Fuel imports remain a major user of foreign exchange, even as many businesses still lament the inability to access forex at the official rate and the nation’s refineries are not functioning.
The Nigerian National Petroleum Corporation is the major supplier of petroleum products in the country and has been the sole importer of petrol for more than four years as the market realities forced private marketers to stop the importation of the product.
The nation’s forex reserves have been on a downward trend in recent months, falling to a low of $39.77bn on February 15, 2022 from $40.54bn at the end of last year.
The CBN’s data on sectoral utilisation for transactions valid for forex revealed that $45.76m was utilised in January 2021 for fuel imports; $64.67m in February, and $142.31m in March.
Forex for fuel import transactions fell to $77.96m in April and $85.64m in May but rose to $86.42m in June.
The country utilised $83.73m in July and $103.70m in August for petroleum products importation.
The apex bank said $66.66m was used for fuel imports in September, $74.01m in October, $82.65m in November and $131.25m in December.
Last month, the Monetary Policy Committee noted the need to encourage the take-off of private refineries across the country to provide alternative competitive local supply sources and reduce the need for government intervention to manage fuel prices for domestic consumption.
It said, “Members noted the dwindling proceeds from oil sale, despite rising crude oil prices.

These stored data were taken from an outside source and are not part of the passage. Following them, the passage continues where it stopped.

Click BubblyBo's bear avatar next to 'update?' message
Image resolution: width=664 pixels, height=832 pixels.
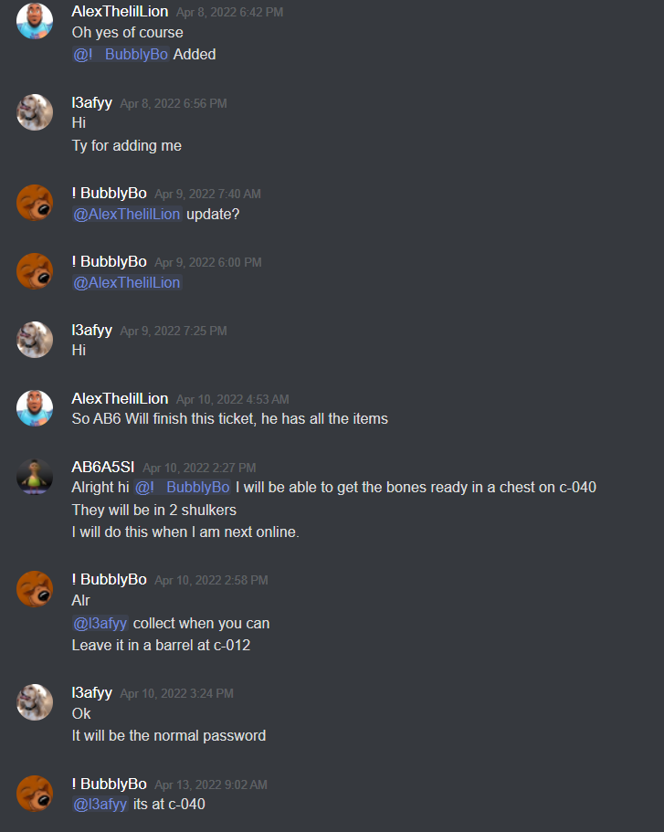pyautogui.click(x=35, y=203)
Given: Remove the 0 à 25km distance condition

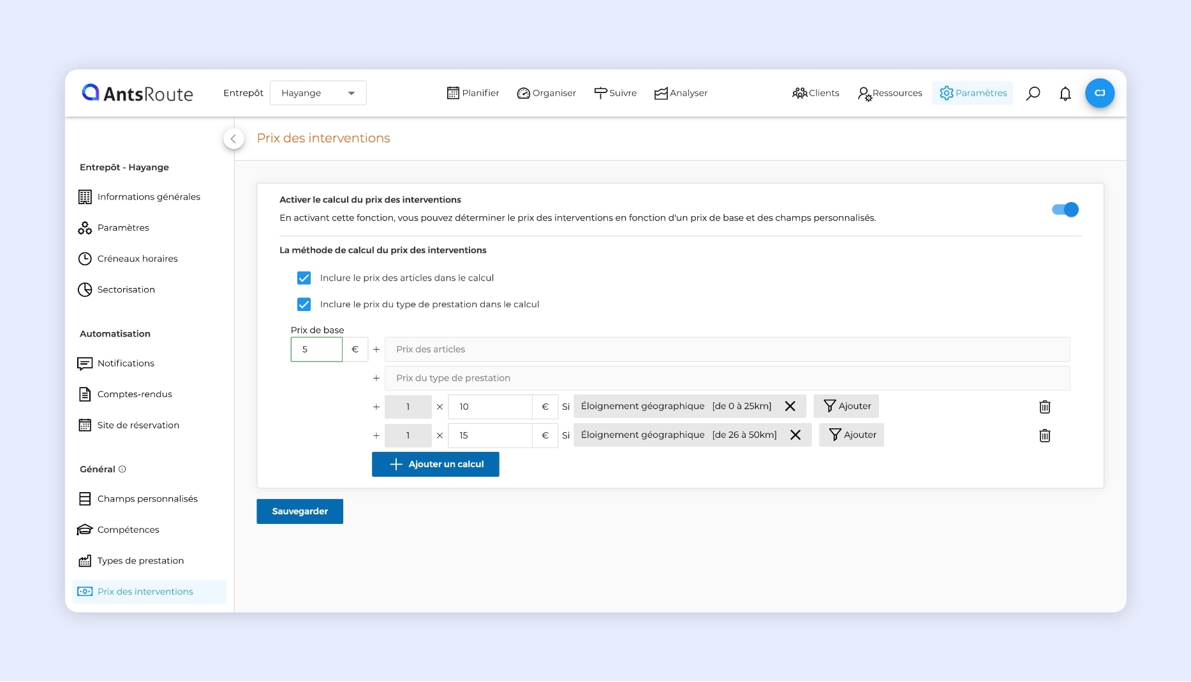Looking at the screenshot, I should tap(790, 406).
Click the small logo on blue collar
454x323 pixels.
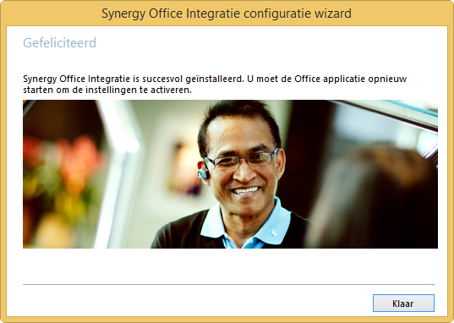274,233
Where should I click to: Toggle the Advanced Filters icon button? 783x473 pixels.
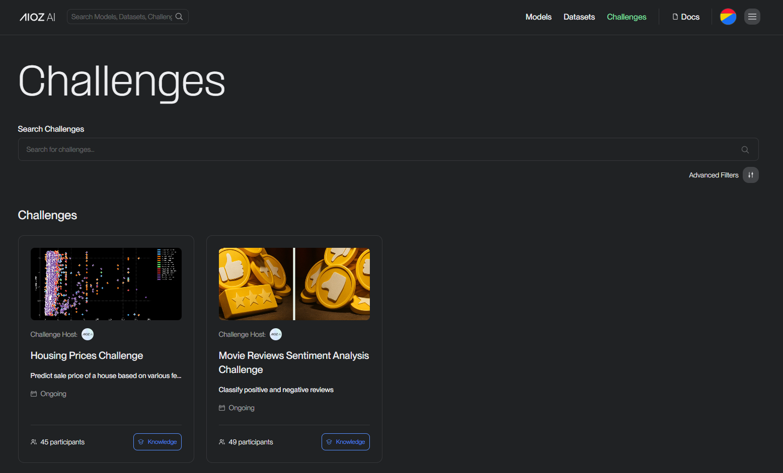point(750,175)
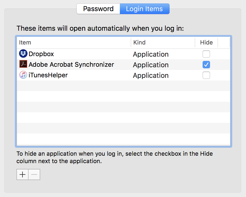Select the iTunesHelper row name
This screenshot has width=246, height=197.
[48, 75]
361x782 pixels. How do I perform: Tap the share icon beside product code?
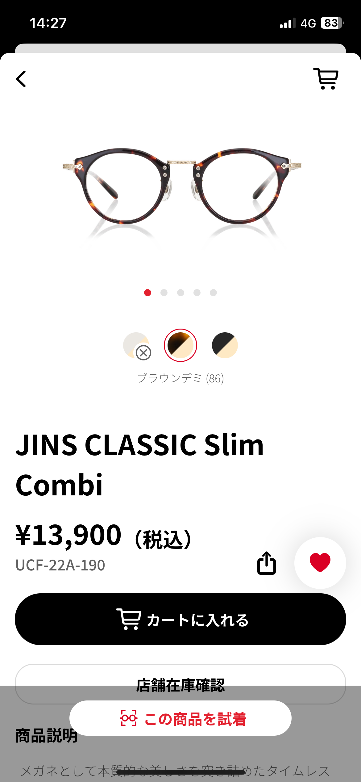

They further noted the need to address the persistent reduction in remittance of oil revenue to the Consolidated Revenue Fund and urged the NNPC to urgently address this anomaly.

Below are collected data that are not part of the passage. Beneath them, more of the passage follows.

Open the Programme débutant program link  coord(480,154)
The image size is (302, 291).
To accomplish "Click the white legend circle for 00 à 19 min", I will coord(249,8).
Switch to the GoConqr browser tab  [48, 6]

“The improved foreign exchange supply will thus support the bank’s demand management strategy in the foreign exchange market and consolidate macroeconomic performance, especially those that promote export, reduce dependence on import and reduce foreign exchange demand pressure.”

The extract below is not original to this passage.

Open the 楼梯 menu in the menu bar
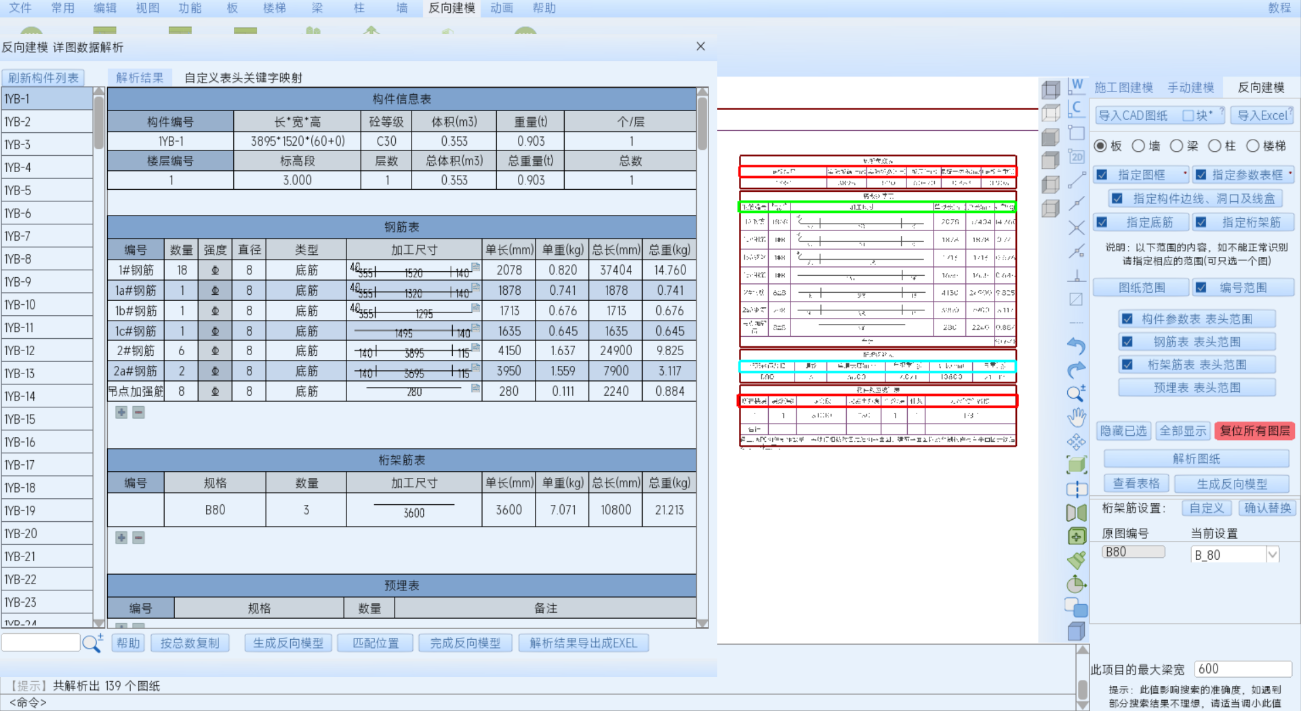Screen dimensions: 1301x711 [x=274, y=8]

Buoyed by the rally in global oil prices, the cost of Premium Motor Spirit, also known as petrol, imported into Nigeria from January to September last year surged by 55.56 per cent to N2.52tn from the N1.62tn spent in the same period of 2020, according to the National Bureau of Statistics.
The NBS data also showed that petrol topped the list of products imported into the country in Q3, accounting for 12.52 per cent of the total amount spent on imported products, up from 11.26 per cent in the previous quarter.